The Invisible Efforts and Why I Make Them


Kids kissing their dad.Sometimes, I get jealous of how much my kids celebrate and fawn over my husband. I know it’s a terrible thing to feel, but it happens. Particularly when I am working so hard to make their lives fun, educational, varied, and full of joy, and it’s not to say he does not also do this. He wears them on his shoulders through endless hikes, has taught them how to ride a bike, fish, and make banana bread, and hunts for worms with them.

He’s a great father. But it isn’t the same. He isn’t in the kitchen guiding them through a cake-from-scratch for two hours only to have me arrive and take the glory.

These examples are endless. I will spend hours, sometimes days, curating an experience for them, and in their eyes, it’s “us” that made it happen. And because I am home with them, most of the time, he gets to swoop in and be Superdad, and I get to be “the old shoe,” as I affectionately call myself.

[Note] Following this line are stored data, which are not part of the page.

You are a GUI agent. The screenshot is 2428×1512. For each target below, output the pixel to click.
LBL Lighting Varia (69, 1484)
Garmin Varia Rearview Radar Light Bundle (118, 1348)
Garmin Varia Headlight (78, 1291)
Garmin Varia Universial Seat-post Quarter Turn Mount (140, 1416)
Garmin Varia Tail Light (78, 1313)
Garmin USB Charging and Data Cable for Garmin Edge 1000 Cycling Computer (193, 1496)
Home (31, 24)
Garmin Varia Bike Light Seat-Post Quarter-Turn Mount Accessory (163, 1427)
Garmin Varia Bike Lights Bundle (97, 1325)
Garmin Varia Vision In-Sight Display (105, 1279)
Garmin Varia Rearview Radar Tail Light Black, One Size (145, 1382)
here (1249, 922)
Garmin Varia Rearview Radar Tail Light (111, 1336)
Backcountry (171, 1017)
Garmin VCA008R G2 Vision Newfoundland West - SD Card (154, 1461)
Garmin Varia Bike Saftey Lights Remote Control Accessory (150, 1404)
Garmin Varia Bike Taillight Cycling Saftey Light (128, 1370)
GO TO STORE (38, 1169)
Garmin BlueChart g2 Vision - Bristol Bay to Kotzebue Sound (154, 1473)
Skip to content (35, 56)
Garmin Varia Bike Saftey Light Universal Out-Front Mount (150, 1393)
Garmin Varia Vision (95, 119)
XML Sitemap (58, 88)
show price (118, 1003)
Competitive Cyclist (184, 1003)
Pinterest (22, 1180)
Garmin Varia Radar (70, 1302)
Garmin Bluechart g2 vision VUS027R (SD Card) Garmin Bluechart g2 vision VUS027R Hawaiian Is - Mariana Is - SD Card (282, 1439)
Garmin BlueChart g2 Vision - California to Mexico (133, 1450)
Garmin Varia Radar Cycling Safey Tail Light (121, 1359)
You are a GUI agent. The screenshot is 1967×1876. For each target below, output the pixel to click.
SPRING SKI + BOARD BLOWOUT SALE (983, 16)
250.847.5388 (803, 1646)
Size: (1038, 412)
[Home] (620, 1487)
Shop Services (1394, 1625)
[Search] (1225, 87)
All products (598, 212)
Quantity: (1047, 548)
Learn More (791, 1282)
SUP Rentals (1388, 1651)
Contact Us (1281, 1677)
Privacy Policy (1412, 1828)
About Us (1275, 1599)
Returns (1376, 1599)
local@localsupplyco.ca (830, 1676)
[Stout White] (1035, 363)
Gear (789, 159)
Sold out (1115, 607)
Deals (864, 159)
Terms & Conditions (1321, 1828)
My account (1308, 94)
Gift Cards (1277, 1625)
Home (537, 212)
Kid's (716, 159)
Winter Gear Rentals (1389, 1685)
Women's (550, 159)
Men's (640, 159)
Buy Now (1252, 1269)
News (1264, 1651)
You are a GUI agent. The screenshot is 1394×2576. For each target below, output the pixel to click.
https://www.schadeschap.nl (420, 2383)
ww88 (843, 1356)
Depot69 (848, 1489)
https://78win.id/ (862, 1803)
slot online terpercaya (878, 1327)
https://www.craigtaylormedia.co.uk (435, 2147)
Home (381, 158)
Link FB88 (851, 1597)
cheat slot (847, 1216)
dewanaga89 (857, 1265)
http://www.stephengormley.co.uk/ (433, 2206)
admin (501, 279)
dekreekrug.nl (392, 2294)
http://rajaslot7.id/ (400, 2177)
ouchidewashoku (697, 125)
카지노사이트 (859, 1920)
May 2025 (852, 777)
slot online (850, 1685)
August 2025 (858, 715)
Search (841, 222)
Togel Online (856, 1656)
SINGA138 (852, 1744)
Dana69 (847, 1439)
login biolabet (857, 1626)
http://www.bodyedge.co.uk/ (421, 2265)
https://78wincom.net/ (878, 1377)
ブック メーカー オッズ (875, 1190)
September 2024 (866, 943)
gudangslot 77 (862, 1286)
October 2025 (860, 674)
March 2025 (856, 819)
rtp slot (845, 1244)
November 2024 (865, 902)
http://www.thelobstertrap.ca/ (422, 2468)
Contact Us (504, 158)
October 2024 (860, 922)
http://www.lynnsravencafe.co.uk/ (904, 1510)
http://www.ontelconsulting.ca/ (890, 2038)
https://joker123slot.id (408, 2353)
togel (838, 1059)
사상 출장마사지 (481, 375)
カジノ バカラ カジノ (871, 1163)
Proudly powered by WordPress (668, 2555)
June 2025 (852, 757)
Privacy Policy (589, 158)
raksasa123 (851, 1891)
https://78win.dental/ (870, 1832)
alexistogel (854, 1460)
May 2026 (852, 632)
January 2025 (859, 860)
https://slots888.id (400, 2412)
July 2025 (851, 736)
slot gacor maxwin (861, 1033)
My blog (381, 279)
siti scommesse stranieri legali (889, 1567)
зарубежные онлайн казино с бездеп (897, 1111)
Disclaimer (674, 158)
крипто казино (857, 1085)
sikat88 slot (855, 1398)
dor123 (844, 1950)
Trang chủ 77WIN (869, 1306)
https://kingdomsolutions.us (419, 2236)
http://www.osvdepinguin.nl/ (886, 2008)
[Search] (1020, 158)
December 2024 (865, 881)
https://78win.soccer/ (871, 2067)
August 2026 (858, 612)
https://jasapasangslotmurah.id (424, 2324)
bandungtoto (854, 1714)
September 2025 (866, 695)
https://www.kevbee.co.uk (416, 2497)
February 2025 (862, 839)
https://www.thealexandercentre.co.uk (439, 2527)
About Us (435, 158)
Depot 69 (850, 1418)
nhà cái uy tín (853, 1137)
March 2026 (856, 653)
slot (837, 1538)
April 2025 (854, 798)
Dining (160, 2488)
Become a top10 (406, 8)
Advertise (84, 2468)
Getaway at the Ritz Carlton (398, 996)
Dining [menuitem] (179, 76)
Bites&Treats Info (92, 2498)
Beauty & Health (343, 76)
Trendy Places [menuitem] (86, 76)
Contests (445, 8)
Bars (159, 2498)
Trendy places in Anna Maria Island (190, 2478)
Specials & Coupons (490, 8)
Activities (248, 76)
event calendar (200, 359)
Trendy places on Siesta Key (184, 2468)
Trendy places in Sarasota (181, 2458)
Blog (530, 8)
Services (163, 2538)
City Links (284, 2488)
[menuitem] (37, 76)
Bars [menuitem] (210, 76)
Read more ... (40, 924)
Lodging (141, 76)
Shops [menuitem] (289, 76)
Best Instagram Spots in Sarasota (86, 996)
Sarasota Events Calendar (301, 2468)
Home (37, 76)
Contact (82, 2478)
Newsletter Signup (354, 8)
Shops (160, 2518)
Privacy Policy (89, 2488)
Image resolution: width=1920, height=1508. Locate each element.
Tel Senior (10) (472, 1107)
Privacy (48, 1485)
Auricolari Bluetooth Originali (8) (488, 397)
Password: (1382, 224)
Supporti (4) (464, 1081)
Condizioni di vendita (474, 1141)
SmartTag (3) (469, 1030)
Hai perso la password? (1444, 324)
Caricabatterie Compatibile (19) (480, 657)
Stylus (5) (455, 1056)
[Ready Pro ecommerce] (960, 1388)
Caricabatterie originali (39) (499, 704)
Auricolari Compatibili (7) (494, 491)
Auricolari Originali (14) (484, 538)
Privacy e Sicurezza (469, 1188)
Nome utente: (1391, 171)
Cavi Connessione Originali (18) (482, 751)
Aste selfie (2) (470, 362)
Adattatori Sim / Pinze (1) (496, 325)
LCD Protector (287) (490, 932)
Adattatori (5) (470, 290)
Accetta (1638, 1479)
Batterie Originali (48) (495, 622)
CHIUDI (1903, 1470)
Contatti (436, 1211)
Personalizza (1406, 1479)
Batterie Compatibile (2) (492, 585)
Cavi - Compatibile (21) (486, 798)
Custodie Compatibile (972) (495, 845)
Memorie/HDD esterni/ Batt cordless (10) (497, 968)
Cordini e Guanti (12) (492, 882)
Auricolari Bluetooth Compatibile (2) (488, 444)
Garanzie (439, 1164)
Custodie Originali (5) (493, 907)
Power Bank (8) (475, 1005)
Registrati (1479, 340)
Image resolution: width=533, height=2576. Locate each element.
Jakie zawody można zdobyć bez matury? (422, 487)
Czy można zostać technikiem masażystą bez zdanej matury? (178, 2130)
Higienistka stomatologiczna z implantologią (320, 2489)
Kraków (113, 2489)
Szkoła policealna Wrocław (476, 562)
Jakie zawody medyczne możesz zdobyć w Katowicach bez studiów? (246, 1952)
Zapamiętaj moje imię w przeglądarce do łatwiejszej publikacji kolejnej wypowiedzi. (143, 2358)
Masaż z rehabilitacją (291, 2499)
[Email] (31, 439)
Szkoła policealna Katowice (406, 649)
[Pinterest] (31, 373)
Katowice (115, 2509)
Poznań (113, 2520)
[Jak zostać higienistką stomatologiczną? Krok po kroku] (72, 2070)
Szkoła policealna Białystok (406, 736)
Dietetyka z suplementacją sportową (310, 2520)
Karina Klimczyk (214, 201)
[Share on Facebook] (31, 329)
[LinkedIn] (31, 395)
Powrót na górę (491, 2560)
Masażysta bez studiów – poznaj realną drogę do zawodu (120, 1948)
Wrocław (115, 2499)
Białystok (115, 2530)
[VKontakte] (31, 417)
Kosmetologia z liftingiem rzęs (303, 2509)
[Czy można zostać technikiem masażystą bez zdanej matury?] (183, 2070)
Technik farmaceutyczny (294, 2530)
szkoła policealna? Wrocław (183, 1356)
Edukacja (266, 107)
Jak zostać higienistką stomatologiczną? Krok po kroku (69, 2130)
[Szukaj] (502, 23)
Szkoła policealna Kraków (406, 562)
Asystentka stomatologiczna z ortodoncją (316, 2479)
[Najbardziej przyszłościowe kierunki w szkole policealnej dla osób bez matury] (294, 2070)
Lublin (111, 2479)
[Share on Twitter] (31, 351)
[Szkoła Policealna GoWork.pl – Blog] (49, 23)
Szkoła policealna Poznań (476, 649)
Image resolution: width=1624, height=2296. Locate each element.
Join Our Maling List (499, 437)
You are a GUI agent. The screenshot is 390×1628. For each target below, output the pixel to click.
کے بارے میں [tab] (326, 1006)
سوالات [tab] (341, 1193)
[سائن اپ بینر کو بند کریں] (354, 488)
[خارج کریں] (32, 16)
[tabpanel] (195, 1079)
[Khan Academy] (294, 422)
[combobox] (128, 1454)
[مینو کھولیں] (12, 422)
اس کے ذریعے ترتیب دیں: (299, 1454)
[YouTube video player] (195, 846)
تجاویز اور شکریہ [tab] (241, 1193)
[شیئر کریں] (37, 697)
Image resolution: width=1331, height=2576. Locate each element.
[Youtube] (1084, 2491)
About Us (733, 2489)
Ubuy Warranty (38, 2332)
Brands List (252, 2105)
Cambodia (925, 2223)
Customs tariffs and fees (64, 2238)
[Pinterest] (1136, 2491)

I can think of one time that it got the better of me. We were on a ski mountain, and anyone who has skied with kids knows that this is, in and of itself, a borderline inhumane scenario. The kids need a million layers; the boots are too stiff, the air is too cold, and the whining is relentless. I persevere with the patience of an anointed saint, even if it just means I’ll silent-cry into my goggles later (true story).

We finally arrive at a chair lift with only two seats. The two girls couldn’t imagine riding with anyone BUT their dad, and I, in a very weak and broken moment, threw my hands up and shouted, “I’ll just go wait in the lodge since no one cares to ski with me.”

This was not a proud moment for me. They are young children who love us both tremendously but get much more of me than him. I know this. But it stings when I’ve worked through something with them for hours, and all those efforts disappear when he walks in just in time for dinner.

It makes me feel like my efforts are invisible, and in many ways they are. Because they are young children, they are not supposed to know that I’m going above and beyond myself to bake, paint, read, or any of those things with and for them.

I know it is positive that they can’t get enough of their other parent. I know it means that they’re well-loved by not one but two great parents. They’re so lucky. It’s not lost on me that this is a gift. I remind myself that becoming invisible to them when he arrives is also a gift. It means they are so well-loved by us both that they aren’t even thinking about how I might feel when it’s all about him. That’s the greatest accomplishment of my parenting so far: my kids don’t worry about me.

So, when the disappointment gets to me, I take a breather. I fill myself with gratitude instead.